Higher-Order Functions

Introduction

A template is a built-in higher order function, which can extend or enhance a function or an operator. A template takes a function and some objects as input. It works like a pipe between the function and its input data. In general, the input data is dissembled into multiple pieces (which may or may not overlap) in a preset way at first; then the individual pieces of data are applied to the given function to produce results one at a time; finally all individual results are assembled into one object to return. The input data for a template can be vectors, matrices or tables, with the occasional use of scalars and dictionaries. With a template, complicated analytical tasks can be accomplished very efficiently with only a few lines of statements.

Syntax

Higher-order functions are always used together with operators, user-defined functions, or system functions. Higher-order function symbols start with the symbol colon “:” followed by an upper-case single character.

higherOrderFunctionName (<functionName>, functionParameter1, …functionParameterN)

or

<functionName> :<higher order symbol> functionParameter

or

functionParameter1 <functionName> :<higher order symbol> functionParameter2

In DolphinDB, the first parameter of all templates must be a function name. To call more than one function in a higher-order function, you can specify the call higher-order function as the first parameter <functionName>, and then pass in the functions you want to call as argument to call. Please refer to the section about the higher-order function call.

Note: Starting from Version 1.30.17, the first parameter of a higher-order function will be parsed as a function.

Higher-order Function Summary

The summary table below shows template names and applications.

Symbol	Name	Applications	Examples
:E	each	unary operators, binary operators, function calls
	peach	parallel version of each
:R	eachRight	binary operators
:L	eachLeft	binary operators
:P	eachPre	binary operators, function calls
:O	eachPost	binary operators, function calls
	pivot	function calls	Transpose rows and columns of raw data or grouped aggregation results
:A	accumulate	binary operators, function calls
:T	reduce	binary operators, function calls
:G	groupby	binary operators, function calls
:C	cross	binary operators, function calls
	pcross	parallel version of cross	Work with pivoting
	moving	binary operators, function calls (aggregate function)
	window	function calls	Similar to moving. Compared with the moving function, the window function has a more flexible window. The left/right boundary of the window specified in the window function can be both inclusive and exclusive.
	nullCompare	binary operators, function calls	Preserve NULLs in the calculation to keep consistent with the behavior of Python.
	loop	unary operators, binary operators, function calls, mixed return types	Import text files
	ploop	parallel version of loop
	all	binary operators, function calls
	any	binary operators, function calls
	call	function calls	Usually used with function each to simultaneously call a batch of functions
	pcall	parallel version of call
	unifiedCall	function calls	Similar to call. The size of args in unifiedCall is always 1.
:X	contextby	binary operators, function calls	Perform specified calculations in groups
	segmentby	binary operators, function calls
	rolling	binary operators, function calls	Calculate the beta value of APPL on the market (SPY)
	withNullFill	binary operators	Replace the Null value with a specific value in the calculation
	byRow	function calls	Calculate data in each row of a matrix
	talib	function calls	To process data with DolphinDB functions in the same way as Python TA-lib
	tmoving	function calls	Apply the function/operator to a time-based sliding window (with the right boundary inclusive) of the given objects.
	twindow	function calls	Similar to tmoving. Compared with the tmoving function, twindow has more flexible windows. The left/right boundary of the window specified in the twindow function can be both inclusive and exclusive.

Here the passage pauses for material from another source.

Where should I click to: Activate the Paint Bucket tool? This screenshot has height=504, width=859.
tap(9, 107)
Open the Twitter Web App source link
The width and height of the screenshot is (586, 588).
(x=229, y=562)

The adverbs listed above can be used iteratively.

The operations of each adverb are conducted in left-to-right order. Take X <operator> :E:L Y for example, the leftmost adverb :E is first applied to each element in X and Y (X(i) and Y(i)), and then the next adverb :L is used to apply the operator for each X(i). The result is returned after all adverbs are applied.

$ a=1 2 3
$ b=4 5 6
$ c=(a,b)
$ re=c +:E:L c
$ re
(1 2 3
- - -
2 3 4
3 4 5
4 5 6
,4  5  6
-- -- --
8  9  10
9  10 11
10 11 12
)

Rules to Dissemble and Assemble

In general, a vector is dissembled into scalars, a matrix into columns (vectors), a tuple into multiple elements (of different data forms), and a table into rows (represented by dictionaries).

In the assembly phase, the results of scalar type are merged to form a vector, vectors to a matrix, dictionaries to a table, and other data forms (which are inconsistent) into a tuple.

A template function iterates over a vector/tuple by elements, a matrix by columns, and a table by rows.